Express the stored items below as a Markdown table with the columns Number and Record line, numbering each non-blank line in order and leaving out blank lines.

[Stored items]
··········
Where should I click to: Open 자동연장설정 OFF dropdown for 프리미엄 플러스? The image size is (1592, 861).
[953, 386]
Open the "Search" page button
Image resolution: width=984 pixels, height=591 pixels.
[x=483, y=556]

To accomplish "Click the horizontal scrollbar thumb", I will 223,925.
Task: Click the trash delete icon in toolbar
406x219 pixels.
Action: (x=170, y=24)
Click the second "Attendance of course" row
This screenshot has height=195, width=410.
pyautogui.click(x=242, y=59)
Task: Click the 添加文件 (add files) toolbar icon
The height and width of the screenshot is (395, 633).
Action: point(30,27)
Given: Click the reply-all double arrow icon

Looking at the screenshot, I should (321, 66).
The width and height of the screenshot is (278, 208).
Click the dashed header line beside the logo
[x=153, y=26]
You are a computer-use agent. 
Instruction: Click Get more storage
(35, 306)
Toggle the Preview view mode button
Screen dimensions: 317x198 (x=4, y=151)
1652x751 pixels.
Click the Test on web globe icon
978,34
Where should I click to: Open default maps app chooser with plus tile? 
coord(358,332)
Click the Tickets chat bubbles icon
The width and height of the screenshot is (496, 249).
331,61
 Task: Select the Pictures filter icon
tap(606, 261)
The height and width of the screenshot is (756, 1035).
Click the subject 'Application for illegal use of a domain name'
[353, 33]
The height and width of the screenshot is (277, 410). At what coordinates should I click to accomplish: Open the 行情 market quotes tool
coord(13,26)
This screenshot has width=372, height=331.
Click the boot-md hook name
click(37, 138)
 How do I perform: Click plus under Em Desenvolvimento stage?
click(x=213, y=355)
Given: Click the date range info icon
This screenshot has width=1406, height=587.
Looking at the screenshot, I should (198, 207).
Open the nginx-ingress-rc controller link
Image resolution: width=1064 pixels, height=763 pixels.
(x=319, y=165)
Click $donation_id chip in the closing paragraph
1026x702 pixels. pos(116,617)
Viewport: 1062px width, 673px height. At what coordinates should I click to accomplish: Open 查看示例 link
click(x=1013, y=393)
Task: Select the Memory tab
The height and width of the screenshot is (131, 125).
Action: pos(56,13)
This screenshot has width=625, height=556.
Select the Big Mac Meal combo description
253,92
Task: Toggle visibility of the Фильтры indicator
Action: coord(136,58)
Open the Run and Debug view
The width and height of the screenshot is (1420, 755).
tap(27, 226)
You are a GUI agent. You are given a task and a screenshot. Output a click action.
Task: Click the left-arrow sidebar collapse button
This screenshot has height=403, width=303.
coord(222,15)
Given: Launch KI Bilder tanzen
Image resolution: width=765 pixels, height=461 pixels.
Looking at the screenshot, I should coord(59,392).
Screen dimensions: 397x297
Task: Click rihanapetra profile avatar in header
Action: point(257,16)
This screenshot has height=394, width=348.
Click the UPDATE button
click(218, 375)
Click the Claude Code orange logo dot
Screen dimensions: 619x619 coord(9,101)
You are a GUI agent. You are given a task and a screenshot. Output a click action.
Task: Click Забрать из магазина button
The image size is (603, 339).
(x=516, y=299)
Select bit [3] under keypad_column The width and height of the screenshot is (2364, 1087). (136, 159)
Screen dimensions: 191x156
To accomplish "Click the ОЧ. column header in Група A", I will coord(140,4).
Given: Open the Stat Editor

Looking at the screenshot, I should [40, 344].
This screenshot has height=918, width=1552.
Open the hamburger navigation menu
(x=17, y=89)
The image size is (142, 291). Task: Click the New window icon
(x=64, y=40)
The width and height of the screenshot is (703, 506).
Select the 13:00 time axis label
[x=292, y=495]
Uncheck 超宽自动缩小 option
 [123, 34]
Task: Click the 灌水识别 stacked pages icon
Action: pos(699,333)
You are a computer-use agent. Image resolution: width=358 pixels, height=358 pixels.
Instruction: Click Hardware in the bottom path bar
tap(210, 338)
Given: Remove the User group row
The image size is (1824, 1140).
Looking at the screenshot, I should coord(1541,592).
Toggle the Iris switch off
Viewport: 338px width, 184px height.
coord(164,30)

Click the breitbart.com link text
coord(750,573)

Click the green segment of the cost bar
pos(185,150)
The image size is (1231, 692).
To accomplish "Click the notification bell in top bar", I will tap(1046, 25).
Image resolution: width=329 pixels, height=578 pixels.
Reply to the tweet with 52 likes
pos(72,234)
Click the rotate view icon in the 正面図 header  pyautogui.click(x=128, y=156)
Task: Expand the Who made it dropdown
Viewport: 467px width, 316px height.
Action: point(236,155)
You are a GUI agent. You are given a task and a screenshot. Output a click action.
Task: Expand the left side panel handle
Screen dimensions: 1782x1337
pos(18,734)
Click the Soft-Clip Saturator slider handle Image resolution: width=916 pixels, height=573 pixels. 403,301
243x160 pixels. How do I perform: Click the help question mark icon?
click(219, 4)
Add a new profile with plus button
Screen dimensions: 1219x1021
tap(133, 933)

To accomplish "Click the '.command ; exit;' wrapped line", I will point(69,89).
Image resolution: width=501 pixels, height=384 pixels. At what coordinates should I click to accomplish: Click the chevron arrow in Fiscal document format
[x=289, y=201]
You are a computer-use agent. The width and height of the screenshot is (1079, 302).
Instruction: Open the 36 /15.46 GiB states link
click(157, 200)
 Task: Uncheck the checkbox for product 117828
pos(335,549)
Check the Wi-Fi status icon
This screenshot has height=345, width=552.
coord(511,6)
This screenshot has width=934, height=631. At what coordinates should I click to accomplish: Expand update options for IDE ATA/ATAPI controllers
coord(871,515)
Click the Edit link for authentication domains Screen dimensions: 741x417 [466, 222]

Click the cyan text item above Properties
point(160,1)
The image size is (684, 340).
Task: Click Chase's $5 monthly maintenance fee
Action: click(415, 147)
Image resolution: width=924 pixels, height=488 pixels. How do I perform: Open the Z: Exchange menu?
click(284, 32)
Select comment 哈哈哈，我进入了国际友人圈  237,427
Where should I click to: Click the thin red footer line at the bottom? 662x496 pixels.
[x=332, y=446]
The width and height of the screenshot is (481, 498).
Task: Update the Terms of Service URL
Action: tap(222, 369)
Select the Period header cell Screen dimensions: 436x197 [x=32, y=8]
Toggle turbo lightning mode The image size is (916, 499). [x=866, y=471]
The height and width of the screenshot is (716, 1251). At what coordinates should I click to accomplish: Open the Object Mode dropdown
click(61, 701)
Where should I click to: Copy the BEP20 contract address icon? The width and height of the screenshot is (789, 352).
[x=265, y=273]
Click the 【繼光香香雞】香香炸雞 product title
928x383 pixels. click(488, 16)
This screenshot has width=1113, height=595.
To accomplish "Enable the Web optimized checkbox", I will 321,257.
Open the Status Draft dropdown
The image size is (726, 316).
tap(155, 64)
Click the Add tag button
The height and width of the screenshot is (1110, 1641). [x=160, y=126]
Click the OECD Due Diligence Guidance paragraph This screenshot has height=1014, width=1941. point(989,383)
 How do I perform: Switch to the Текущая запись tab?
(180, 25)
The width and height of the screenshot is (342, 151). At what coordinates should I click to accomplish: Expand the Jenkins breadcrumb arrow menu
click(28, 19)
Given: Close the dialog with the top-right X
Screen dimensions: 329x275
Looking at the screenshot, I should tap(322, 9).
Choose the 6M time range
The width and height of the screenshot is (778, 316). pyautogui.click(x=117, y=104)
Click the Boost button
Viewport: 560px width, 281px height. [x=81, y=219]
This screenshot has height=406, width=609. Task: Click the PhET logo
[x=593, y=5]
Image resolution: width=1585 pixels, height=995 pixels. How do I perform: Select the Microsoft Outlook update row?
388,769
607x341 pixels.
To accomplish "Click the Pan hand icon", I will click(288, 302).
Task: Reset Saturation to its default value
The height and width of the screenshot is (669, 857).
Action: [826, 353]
··········
= WRITTEN RESPONSE =
| Number | Record line |
|---|---|
| 1 | Where should I click to: Open 자동연장설정 OFF dropdown for 프리미엄 플러스? The image size is (1592, 861). |
| 2 | [953, 386] |
| 3 | Open the "Search" page button |
| 4 | Image resolution: width=984 pixels, height=591 pixels. |
| 5 | [x=483, y=556] |
| 6 | To accomplish "Click the horizontal scrollbar thumb", I will 223,925. |
| 7 | Task: Click the trash delete icon in toolbar |
| 8 | 406x219 pixels. |
| 9 | Action: (x=170, y=24) |
| 10 | Click the second "Attendance of course" row |
| 11 | This screenshot has height=195, width=410. |
| 12 | pyautogui.click(x=242, y=59) |
| 13 | Task: Click the 添加文件 (add files) toolbar icon |
| 14 | The height and width of the screenshot is (395, 633). |
| 15 | Action: point(30,27) |
| 16 | Given: Click the reply-all double arrow icon |
| 17 | Looking at the screenshot, I should (321, 66). |
| 18 | The width and height of the screenshot is (278, 208). |
| 19 | Click the dashed header line beside the logo |
| 20 | [x=153, y=26] |
| 21 | You are a computer-use agent.  |
| 22 | Instruction: Click Get more storage |
| 23 | (35, 306) |
| 24 | Toggle the Preview view mode button |
| 25 | Screen dimensions: 317x198 (x=4, y=151) |
| 26 | 1652x751 pixels. |
| 27 | Click the Test on web globe icon |
| 28 | 978,34 |
| 29 | Where should I click to: Open default maps app chooser with plus tile?  |
| 30 | coord(358,332) |
| 31 | Click the Tickets chat bubbles icon |
| 32 | The width and height of the screenshot is (496, 249). |
| 33 | 331,61 |
| 34 |  Task: Select the Pictures filter icon |
| 35 | tap(606, 261) |
| 36 | The height and width of the screenshot is (756, 1035). |
| 37 | Click the subject 'Application for illegal use of a domain name' |
| 38 | [353, 33] |
| 39 | The height and width of the screenshot is (277, 410). At what coordinates should I click to accomplish: Open the 行情 market quotes tool |
| 40 | coord(13,26) |
| 41 | This screenshot has width=372, height=331. |
| 42 | Click the boot-md hook name |
| 43 | click(37, 138) |
| 44 |  How do I perform: Click plus under Em Desenvolvimento stage? |
| 45 | click(x=213, y=355) |
| 46 | Given: Click the date range info icon |
| 47 | This screenshot has width=1406, height=587. |
| 48 | Looking at the screenshot, I should (198, 207). |
| 49 | Open the nginx-ingress-rc controller link |
| 50 | Image resolution: width=1064 pixels, height=763 pixels. |
| 51 | (x=319, y=165) |
| 52 | Click $donation_id chip in the closing paragraph |
| 53 | 1026x702 pixels. pos(116,617) |
| 54 | Viewport: 1062px width, 673px height. At what coordinates should I click to accomplish: Open 查看示例 link |
| 55 | click(x=1013, y=393) |
| 56 | Task: Select the Memory tab |
| 57 | The height and width of the screenshot is (131, 125). |
| 58 | Action: pos(56,13) |
| 59 | This screenshot has width=625, height=556. |
| 60 | Select the Big Mac Meal combo description |
| 61 | 253,92 |
| 62 | Task: Toggle visibility of the Фильтры indicator |
| 63 | Action: coord(136,58) |
| 64 | Open the Run and Debug view |
| 65 | The width and height of the screenshot is (1420, 755). |
| 66 | tap(27, 226) |
| 67 | You are a GUI agent. You are given a task and a screenshot. Output a click action. |
| 68 | Task: Click the left-arrow sidebar collapse button |
| 69 | This screenshot has height=403, width=303. |
| 70 | coord(222,15) |
| 71 | Given: Launch KI Bilder tanzen |
| 72 | Image resolution: width=765 pixels, height=461 pixels. |
| 73 | Looking at the screenshot, I should coord(59,392). |
| 74 | Screen dimensions: 397x297 |
| 75 | Task: Click rihanapetra profile avatar in header |
| 76 | Action: point(257,16) |
| 77 | This screenshot has height=394, width=348. |
| 78 | Click the UPDATE button |
| 79 | click(218, 375) |
| 80 | Click the Claude Code orange logo dot |
| 81 | Screen dimensions: 619x619 coord(9,101) |
| 82 | You are a GUI agent. You are given a task and a screenshot. Output a click action. |
| 83 | Task: Click Забрать из магазина button |
| 84 | The image size is (603, 339). |
| 85 | (x=516, y=299) |
| 86 | Select bit [3] under keypad_column The width and height of the screenshot is (2364, 1087). (136, 159) |
| 87 | Screen dimensions: 191x156 |
| 88 | To accomplish "Click the ОЧ. column header in Група A", I will coord(140,4). |
| 89 | Given: Open the Stat Editor |
| 90 | Looking at the screenshot, I should [40, 344]. |
| 91 | This screenshot has height=918, width=1552. |
| 92 | Open the hamburger navigation menu |
| 93 | (x=17, y=89) |
| 94 | The image size is (142, 291). Task: Click the New window icon |
| 95 | (x=64, y=40) |
| 96 | The width and height of the screenshot is (703, 506). |
| 97 | Select the 13:00 time axis label |
| 98 | [x=292, y=495] |
| 99 | Uncheck 超宽自动缩小 option |
| 100 |  [123, 34] |
| 101 | Task: Click the 灌水识别 stacked pages icon |
| 102 | Action: pos(699,333) |
| 103 | You are a computer-use agent. Image resolution: width=358 pixels, height=358 pixels. |
| 104 | Instruction: Click Hardware in the bottom path bar |
| 105 | tap(210, 338) |
| 106 | Given: Remove the User group row |
| 107 | The image size is (1824, 1140). |
| 108 | Looking at the screenshot, I should coord(1541,592). |
| 109 | Toggle the Iris switch off |
| 110 | Viewport: 338px width, 184px height. |
| 111 | coord(164,30) |
| 112 | Click the breitbart.com link text |
| 113 | coord(750,573) |
| 114 | Click the green segment of the cost bar |
| 115 | pos(185,150) |
| 116 | The image size is (1231, 692). |
| 117 | To accomplish "Click the notification bell in top bar", I will tap(1046, 25). |
| 118 | Image resolution: width=329 pixels, height=578 pixels. |
| 119 | Reply to the tweet with 52 likes |
| 120 | pos(72,234) |
| 121 | Click the rotate view icon in the 正面図 header  pyautogui.click(x=128, y=156) |
| 122 | Task: Expand the Who made it dropdown |
| 123 | Viewport: 467px width, 316px height. |
| 124 | Action: point(236,155) |
| 125 | You are a GUI agent. You are given a task and a screenshot. Output a click action. |
| 126 | Task: Expand the left side panel handle |
| 127 | Screen dimensions: 1782x1337 |
| 128 | pos(18,734) |
| 129 | Click the Soft-Clip Saturator slider handle Image resolution: width=916 pixels, height=573 pixels. 403,301 |
| 130 | 243x160 pixels. How do I perform: Click the help question mark icon? |
| 131 | click(219, 4) |
| 132 | Add a new profile with plus button |
| 133 | Screen dimensions: 1219x1021 |
| 134 | tap(133, 933) |
| 135 | To accomplish "Click the '.command ; exit;' wrapped line", I will point(69,89). |
| 136 | Image resolution: width=501 pixels, height=384 pixels. At what coordinates should I click to accomplish: Click the chevron arrow in Fiscal document format |
| 137 | [x=289, y=201] |
| 138 | You are a computer-use agent. The width and height of the screenshot is (1079, 302). |
| 139 | Instruction: Open the 36 /15.46 GiB states link |
| 140 | click(157, 200) |
| 141 |  Task: Uncheck the checkbox for product 117828 |
| 142 | pos(335,549) |
| 143 | Check the Wi-Fi status icon |
| 144 | This screenshot has height=345, width=552. |
| 145 | coord(511,6) |
| 146 | This screenshot has width=934, height=631. At what coordinates should I click to accomplish: Expand update options for IDE ATA/ATAPI controllers |
| 147 | coord(871,515) |
| 148 | Click the Edit link for authentication domains Screen dimensions: 741x417 [466, 222] |
| 149 | Click the cyan text item above Properties |
| 150 | point(160,1) |
| 151 | The image size is (684, 340). |
| 152 | Task: Click Chase's $5 monthly maintenance fee |
| 153 | Action: click(415, 147) |
| 154 | Image resolution: width=924 pixels, height=488 pixels. How do I perform: Open the Z: Exchange menu? |
| 155 | click(284, 32) |
| 156 | Select comment 哈哈哈，我进入了国际友人圈  237,427 |
| 157 | Where should I click to: Click the thin red footer line at the bottom? 662x496 pixels. |
| 158 | [x=332, y=446] |
| 159 | The width and height of the screenshot is (481, 498). |
| 160 | Task: Update the Terms of Service URL |
| 161 | Action: tap(222, 369) |
| 162 | Select the Period header cell Screen dimensions: 436x197 [x=32, y=8] |
| 163 | Toggle turbo lightning mode The image size is (916, 499). [x=866, y=471] |
| 164 | The height and width of the screenshot is (716, 1251). At what coordinates should I click to accomplish: Open the Object Mode dropdown |
| 165 | click(61, 701) |
| 166 | Where should I click to: Copy the BEP20 contract address icon? The width and height of the screenshot is (789, 352). |
| 167 | [x=265, y=273] |
| 168 | Click the 【繼光香香雞】香香炸雞 product title |
| 169 | 928x383 pixels. click(488, 16) |
| 170 | This screenshot has width=1113, height=595. |
| 171 | To accomplish "Enable the Web optimized checkbox", I will 321,257. |
| 172 | Open the Status Draft dropdown |
| 173 | The image size is (726, 316). |
| 174 | tap(155, 64) |
| 175 | Click the Add tag button |
| 176 | The height and width of the screenshot is (1110, 1641). [x=160, y=126] |
| 177 | Click the OECD Due Diligence Guidance paragraph This screenshot has height=1014, width=1941. point(989,383) |
| 178 |  How do I perform: Switch to the Текущая запись tab? |
| 179 | (180, 25) |
| 180 | The width and height of the screenshot is (342, 151). At what coordinates should I click to accomplish: Expand the Jenkins breadcrumb arrow menu |
| 181 | click(28, 19) |
| 182 | Given: Close the dialog with the top-right X |
| 183 | Screen dimensions: 329x275 |
| 184 | Looking at the screenshot, I should tap(322, 9). |
| 185 | Choose the 6M time range |
| 186 | The width and height of the screenshot is (778, 316). pyautogui.click(x=117, y=104) |
| 187 | Click the Boost button |
| 188 | Viewport: 560px width, 281px height. [x=81, y=219] |
| 189 | This screenshot has height=406, width=609. Task: Click the PhET logo |
| 190 | [x=593, y=5] |
| 191 | Image resolution: width=1585 pixels, height=995 pixels. How do I perform: Select the Microsoft Outlook update row? |
| 192 | 388,769 |
| 193 | 607x341 pixels. |
| 194 | To accomplish "Click the Pan hand icon", I will click(288, 302). |
| 195 | Task: Reset Saturation to its default value |
| 196 | The height and width of the screenshot is (669, 857). |
| 197 | Action: [826, 353] |